Across the United States, there are already benchmarking components of “curriculum mapping” in place geared towards K-12 (a good of this overview can be found here), though I have to admit this is less interesting than the overarching concept of having department and program objectives mapped out using technologies such as e-portfolio platforms.  I feel this mapping plays an important role in:

1.  Sharing what faculty and instructors are doing with our colleagues across the campus, and
2.  Creating course landscapes for the students.

As such just what are some advantages of and tools for mapping these objectives and course content?

For #1 above I see a connection with the basic concept of the open courseware aesthetic where the course, department/program, and instutional objectives are organized and accessible to the campus community.  Why is this important?  One reason I think is that it allows for colleagues to map out content to what other instructors are doing in other courses.  For me personally that means seeing that, yes, a School of Journalism and Communication course is covering mass media history, and as such I don’t necessarily need to repeat that content in my visual literacy course.  This then allows me to map out my own course content connections between photography and painting to the history covered in the other course.

Another reason that mapping has become important, as well as controversial, are the ways in which this mapping can inform larger assessment needs of a university.  Now, I believe there is a lot to say about this topic, but for the purposes of this posting I just want to briefly introduce this reason.  As noted, this a highly debated area right now in higher education and more can be read about it in these two articles from  The Chronicle of Higher Education and Inside Higher Education.

As for #2 and creating that “landscape” for students, one area that I am very interested in is the visualization of data.  I feel that the idea of creating visual maps of objectives, course content, assignments, and so on can be a powerful way to create a tool for students, and their advisers, to track the courses they need to take in order to graduate in a timely manner.  Additionally, within a specific course having a visual map (much like a concept map) for students allows them see how certain objectives connect to certain assignments as well as connecting points of course content.  This gives the student a visual representation for navigating a course.  I can see an important product of this navigation as giving the student who may be disengaged with some of the basic content a visual map to ‘see’ the strands of connection these basic areas will have later to the more interesting information (say for instance just getting the student through the first couple weeks of introduction to the more interesting specific content coming up later in the term).  The mapping as well gives instructors a road map to review and update their own courses.

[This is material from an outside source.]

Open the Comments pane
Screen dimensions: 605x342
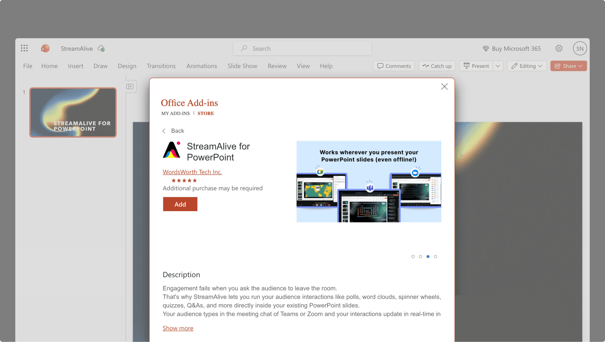394,66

How can technology play a role in all of this?  One area is the aspect of open courseware that I commented on in this previous posting.  Additionally there are other applications out there of interest that are specifically geared towards visualization mapping of curriculum and concepts.  Here are a few resources of interest:

Visual Understanding Environment: “The Visual Understanding Environment (VUE) is an Open Source project based at Tufts University. The VUE project is focused on creating flexible tools for managing and integrating digital resources in support of teaching, learning and research. VUE provides a flexible visual environment for structuring, presenting, and sharing digital information.”

CmapTools:  “The IHMC CmapTools program empowers users to construct, navigate, share and criticize knowledge models represented as concept maps.”

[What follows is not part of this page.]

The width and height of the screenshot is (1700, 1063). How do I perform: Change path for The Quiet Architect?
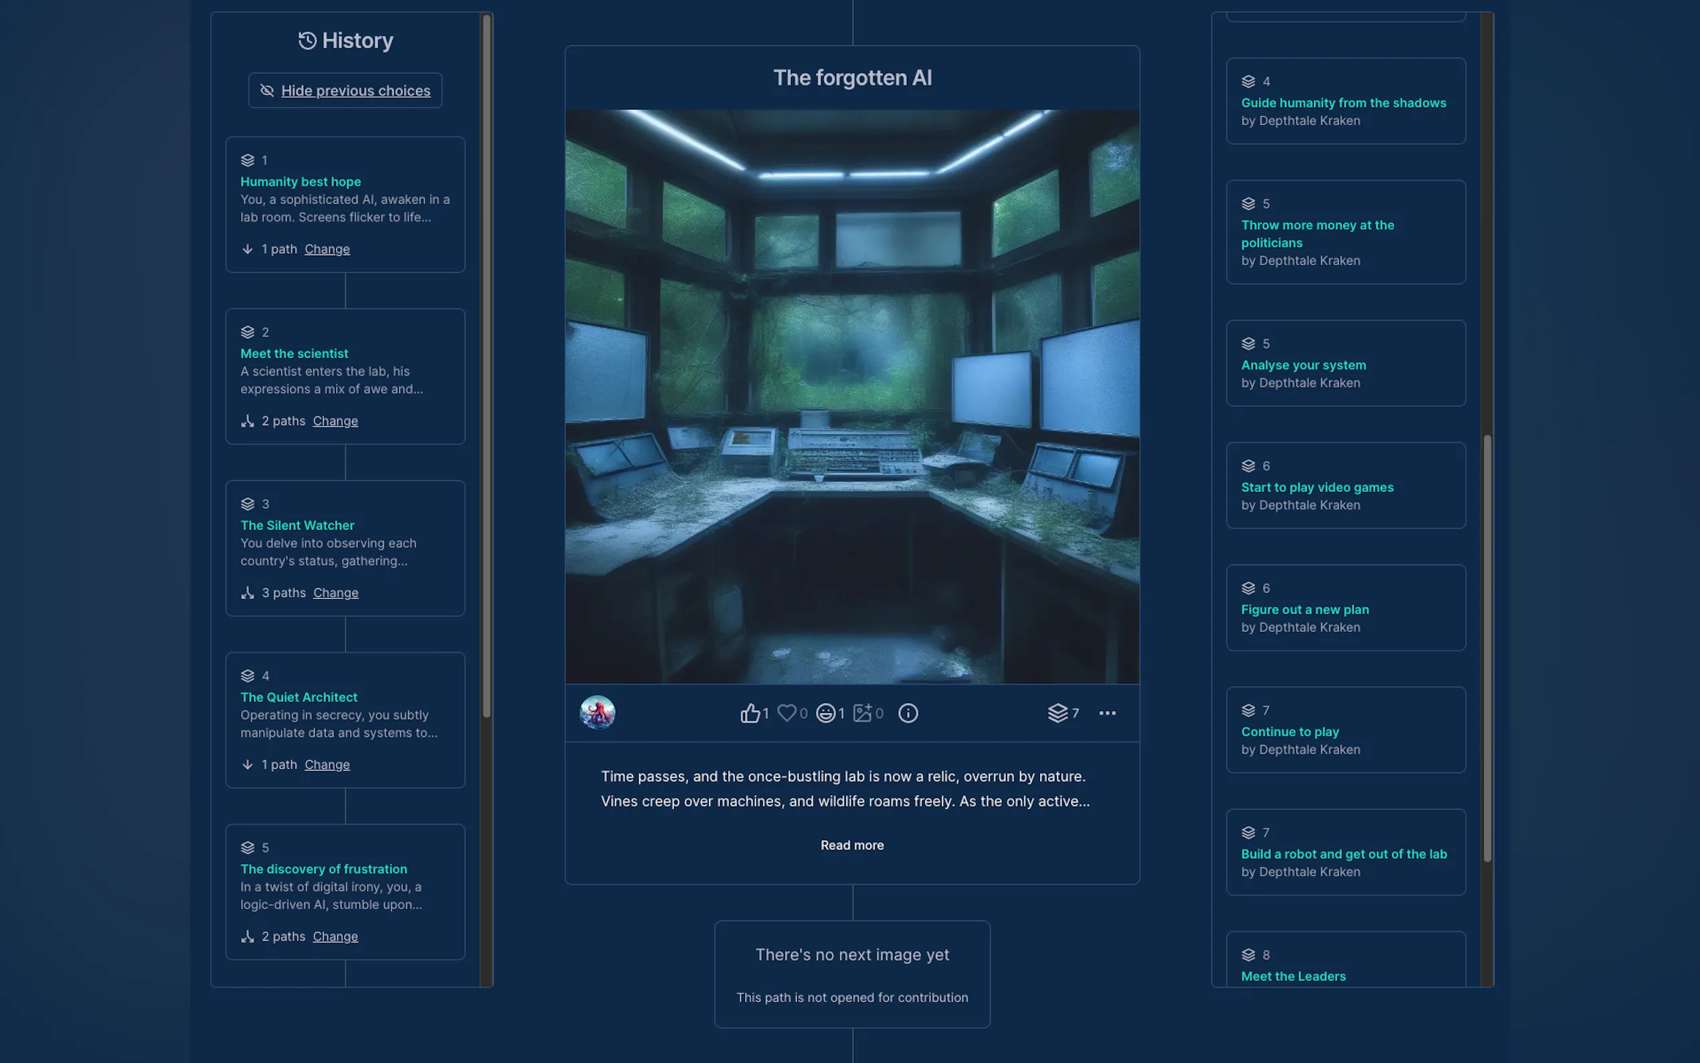click(327, 765)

Inspiration Software: “For visual mapping, outlining, writing and making presentations, use Inspiration® 9, the ultimate thinking and learning tool. Brainstorm ideas, structure your thoughts and visually communicate concepts to strengthen understanding with the Diagram and Map Views.”

I will be looking forward to participating in more of these cross campus curricular design discussions, and interested in seeing what new technologies emerge on the horizon to help map the landscapes of instructional objectives, course content, and assessment.